Blankets: un “normale” capolavoro
Leggo fumetti sin da quando ho memoria, sono certo di essere finanche in grado, come molti altri appassionati, di ricollegare determinate opere a periodi “particolari” della mia vita. Credo tutti abbiano presente cosa intendo, è la stessa emozione che si prova quando, ascoltando le note di una canzone o una colonna sonora di un certo film, siamo in grado di rimembrare episodi pregressi, che si sono incisi nella nostra mente lasciando tracce indelebili.
Questa breve introduzione, noiosa e ricca di luoghi comuni, penso possa essere prodromica o almeno funzionale alla disamina dell’opera la cui (modesta, ci mancherebbe!) recensione mi accingo a proporre. Nella mente di ogni individuo rimane fervido il ricordo del primo amore, l’attimo in cui il cuore inizia a sussurrare emozioni che non avevamo mai provato o che credevamo fossero addirittura estranee alla nostra personalità. A pensarci da “grandi” (vogliate concedermi questo brutto termine, ma credo che parlando di grandi non si corra il rischio di pretermettere nessuno avendo un significato piuttosto omnicomprensivo) a quei momenti si prova tenerezza, li si ricorda talvolta anche con comicità, ma nessuno metterebbe in dubbio di quanto fossimo pervasi da un’emotività estremamente accentuata, che ci affliggeva, tormentava, per poi scioglierci con dolcezza come neve al sole.
Ed è questo che ci propone Craig Thompson con Blankets, una graphic novel autobiografica dove l’autore, magistralmente, riesce a cogliere con minuzia di particolari le reali sensazioni che un adolescente prova in quei momenti. In Blankets il lettore ripercorre, accompagnato per mano dai personaggi egregiamente caratterizzati, la giovinezza di Craig, un ragazzo che vive la sua intera fanciullezza in un contesto che non azzarderei a definire atipico (anzi) e fortemente iconografico. Mi spiego. L’accuratezza con la quale Thompson è in grado di denotare ambienti, nucleo famigliare del protagonista e personaggi è tale da richiamare alla mente qualche topos letterario, ma quel che è estraneo a Blankets è l’astrattezza o l’alienità.
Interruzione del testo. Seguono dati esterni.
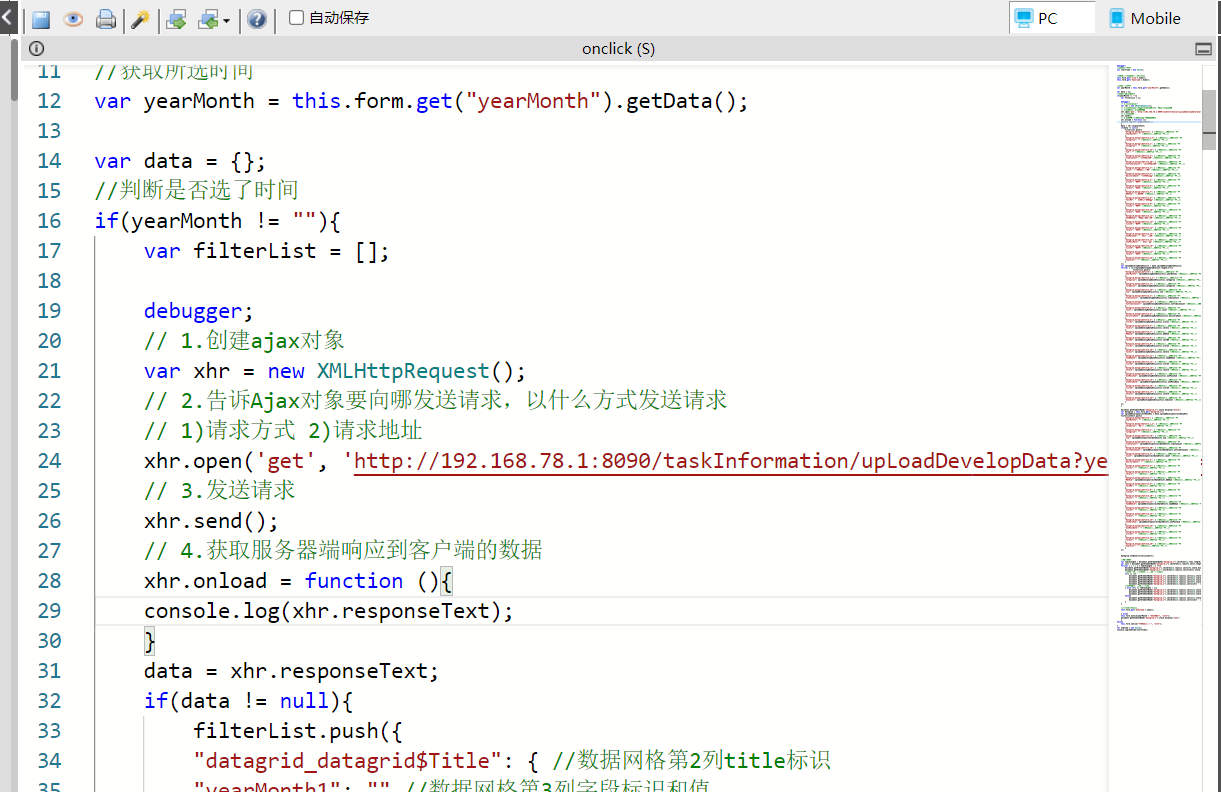
Task: Click the help question mark icon
Action: (257, 19)
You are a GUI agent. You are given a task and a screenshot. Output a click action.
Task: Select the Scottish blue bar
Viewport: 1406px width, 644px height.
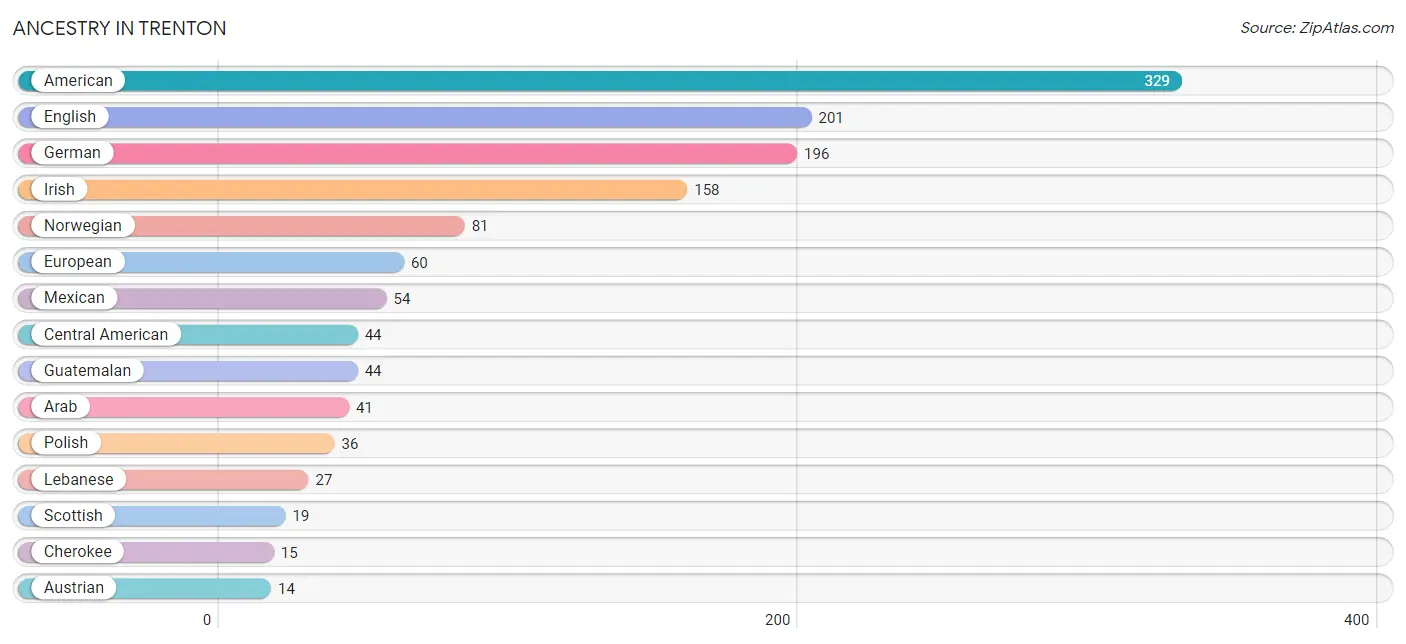click(152, 516)
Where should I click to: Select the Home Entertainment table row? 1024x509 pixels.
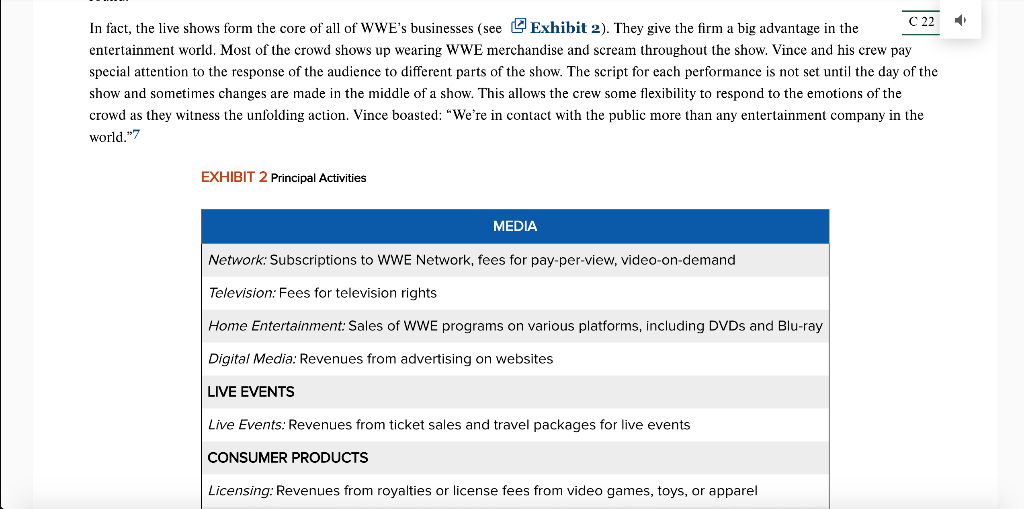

Le emozioni narrate sono talmente reali da non lasciare spazio a ritmi prosaici o comunque troppo azzimati e tali comunque da indurre il lettore a convincersi che l’autore si stia realmente raccontando senza filtri, esponendo al mondo con naturalezza e candore la sua vita da fanciullo, quella che l’ha poi condotto a divenire l’uomo odierno.
Craig Thompson non si esime dal manifestare come la sua famiglia, di forte impronta religiosa, abbia inciso con particolare nerbo sulla sua formazione caratteriale e umana, a tal punto che egli, divenuto adulto, è in grado di decidere cosa non vuole più essere o, almeno, come vorrebbe che la sua vita fosse impostata. La storia d’amore vissuta da Craig, che è tutto fuorché “barocca” (ampollosa e faziosa s’intende) è narrata in prima persona con umiltà ed enfasi (quanto basta) non lasciando incolti altri aspetti che l’autore vuole che i suoi lettori condividano e che nella storia si insinuano a contorno di un quadro più grande.
I compagni di scuola, il fratellino, la famiglia e la ragazza di cui si innamora costellano un personaggio complesso ma non troppo distante, quel che basta a indurci a ritenere che i suoi modi siano estranei alla nostra indole ma neppure troppo dai canoni ordinari.
Blankets è un capolavoro. Ha convinto critica e pubblico e si insinua a pieno titolo tra i romanzi grafici appartenenti al novero dei must have. Ogni appassionato non può esimersi dall’averlo in collezione, sia che siate lettori di comics, manga o graphic novel di altro genere, Blankets non può deludere, perché si accosta vertiginosamente a quei canoni di perfezione che ogni lettore pretende da un fumetto.